On the western edge of Kunming, where the city gives way to Dianchi Lake, the Western Hills at dusk trace the outline of a woman lying on her side. Locals call it the Sleeping Beauty at Sunset. Hillside Retreat sits in that view.

The owner is a Yunnan entrepreneur who wanted to turn his villa into something more considered — a home that could hold his full idea of how life should be lived. It had to work for private family life and for hosting: friends, business partners, long afternoons of tea, proper dinners. He collects natural marble and amber. He has a growing appetite for contemporary art. He drinks pu'er, keeps pine trees, and has a real feeling for the way Kyoto architecture manages to be classical and modern at once.

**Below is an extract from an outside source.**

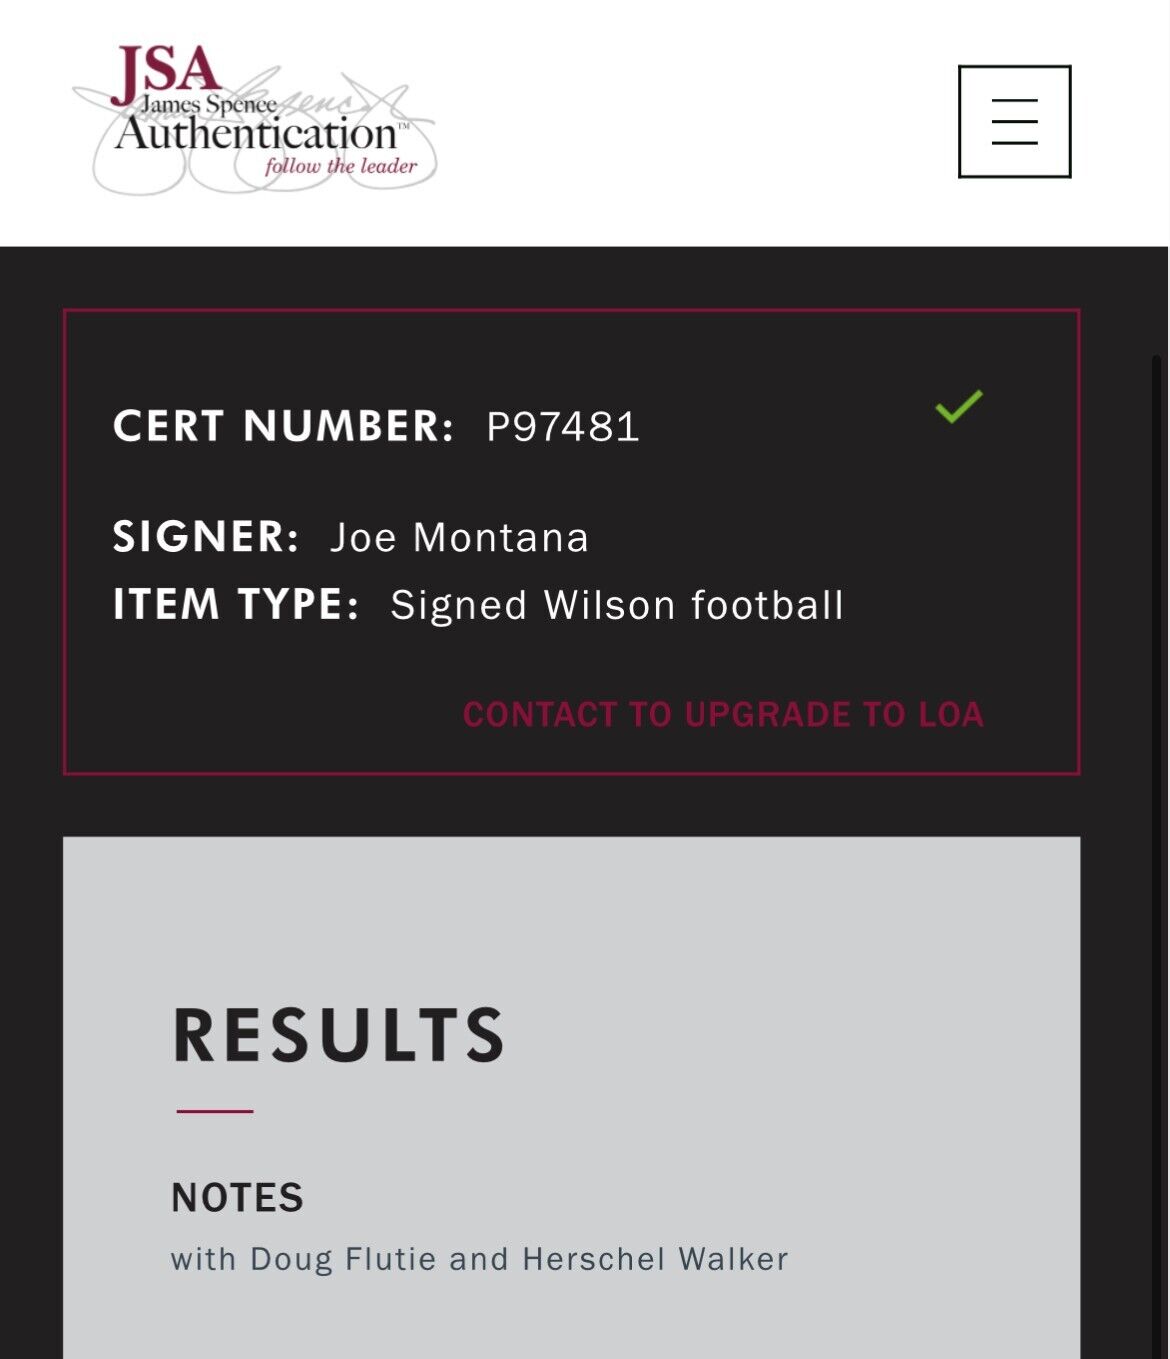Click 'James Spence' text in the logo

Seasonal Yunnan vegies, with Su Jia Xi's painting as a backgrop in the dining room
Seasonal Yunnan vegies, with Su Jia Xi's painting as a backgrop in the dining room

I completed this project as co-founder of Puform Architecture. The architects handled the structural renovation and spatial plan. Everything you can touch, sit on, drink from, or look at was mine — the complete interior styling, from concept through design, sourcing, and procurement, to placing every last object on site myself. Furniture, lighting, rugs, bedding, paintings, tea ware, down to the kettle and tray in the guest room.

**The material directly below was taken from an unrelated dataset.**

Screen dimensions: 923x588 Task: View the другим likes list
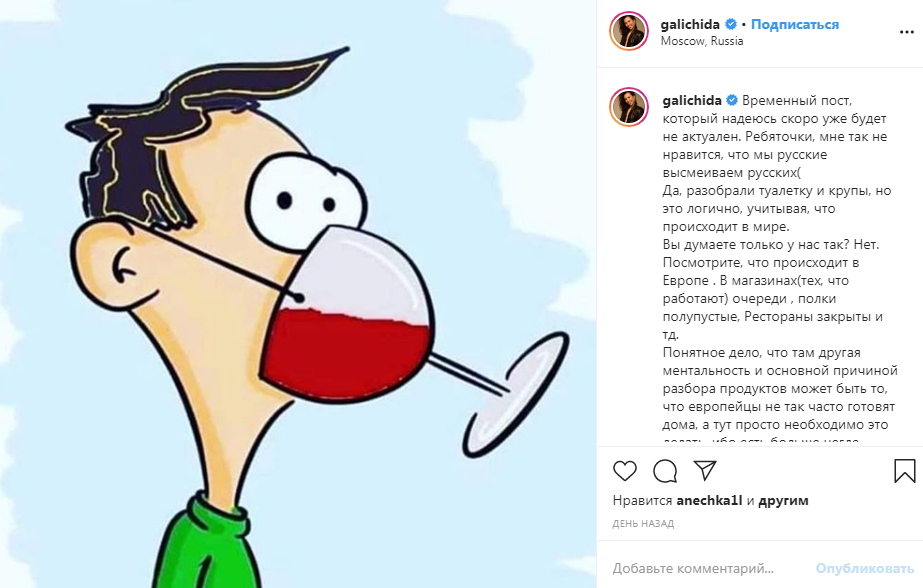click(x=783, y=501)
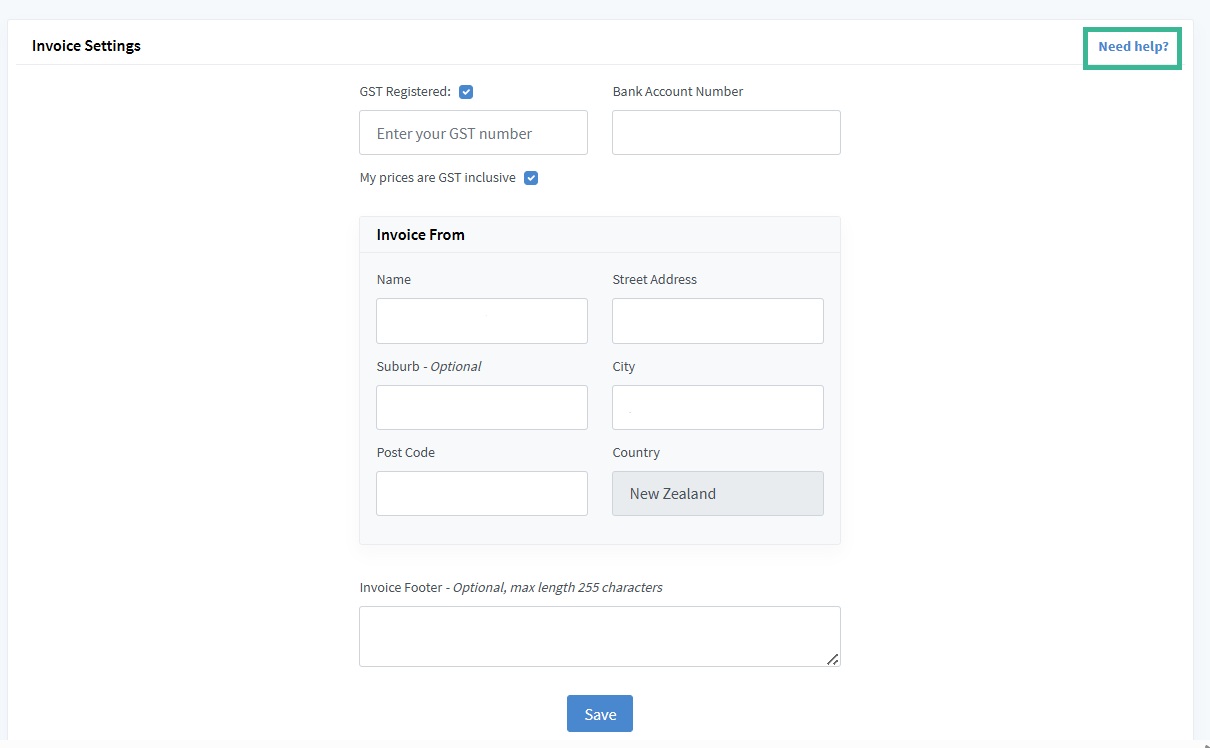
Task: Click the Enter your GST number field
Action: pos(473,133)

The approach was curatorial — staging an exhibition of one man's domestic and social life, as well as his inner world. Someone rooted in Yunnan, drawn to the world beyond it.

The ground-floor living room is anchored by a log-burning fireplace and a full wall of books, furnished with one-off timber pieces gathered across Asia and deep corduroy sofas. Somewhere for the owner's morning read, a quiet drink before bed, or for a guest to land and feel immediately at ease. The top-floor salon is a different mood — it opens straight onto the Sleeping Beauty, with a copper bar top and a small tea station where you can brew a pot or grill tofu over coals. Modern fixtures, Yunnan rituals.

The tea room is where I spent the most time. In Yunnan, everyone has their own way with tea, and the room had to respect that. I found a table with the right material quality but no heaviness — refined enough for the setting, light enough to sit gracefully in a compact room where you can turn and see the koi pond through the glass. The tea ware came from a ceramics gallery in Shenzhen, pieces that give the ritual of brewing its proper weight from the first pour. The owner's marble specimens — previously locked away in storage — were reframed and hung on the walls, turning a private collection into part of the everyday view. In the dining room, a large oil painting by Su Jiaxi, a young Kunming-based artist. It has a slow depth — not the kind of work that grabs you on first glance, but once your eye settles, it stays.

This project was featured in _AD China_, May 2020:

AD China photoshoot on set. Rosalind is pictured in the center
AD China photoshoot on set. Rosalind is pictured in the center

A complete exercise in interior styling as creative practice — reading someone closely, then making that understanding into a space they can live in.